# la storia dei tre spaccapietre



## lunaiena (6 Marzo 2015)

Durante il suo lungo cammino per raggiungere un lontano santuario, un pellegrino si imbatté in un’enorme cava dove alcuni uomini stavano scolpendo dei grossi blocchi di pietra. Gli uomini erano tutti sudati, pieni di polvere e visibilmente affaticati.Il pellegrino si avvicinò al primo uomo che batteva con fatica il martello sulla pietra e gli chiese: “Che cosa stai facendo?”.L’uomo molto irritato gli rispose:“Non lo vedi? Sto martellando a fatica questa stupida roccia e non vedo l’ora di finire questo maledetto lavoro per tornarmene a casa”. Più il là c’era un secondo spaccapietre ed il pellegrino gli rivolse la stessa domanda: “Cosa stai facendo?”. L’uomo che sembrava più diligente ed interessato al suo lavoro rispose: “Sto lavorando questo blocco di pietra per costruire un muro.

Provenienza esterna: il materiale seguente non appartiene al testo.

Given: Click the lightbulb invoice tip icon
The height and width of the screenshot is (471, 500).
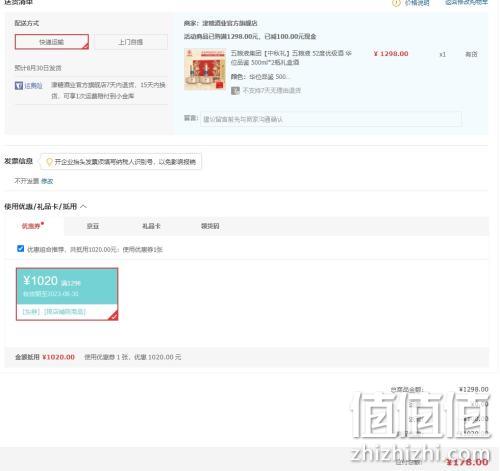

E’ un lavoro molto faticoso ma lo faccio per mantenere la mia famiglia”.Il pellegrino continuò a camminare e si imbatté in un terzo spaccapietre. Anche questi era molto stanco e sudato, batteva con fervore il martello sulla pietra scolpita egregiamente e di tanto in tanto si fermava per ammirare il suo lavoro. Alla domanda:”Cosa stai facendo?” l’uomo sorrise e rispose con orgoglio:“Non vedi? Stò costruendo una cattedrale!” e guardò in alto indicando la grande costruzione che stava sorgendo sulla cima della montagna


----------



## contepinceton (6 Marzo 2015)

belloooooooooo


----------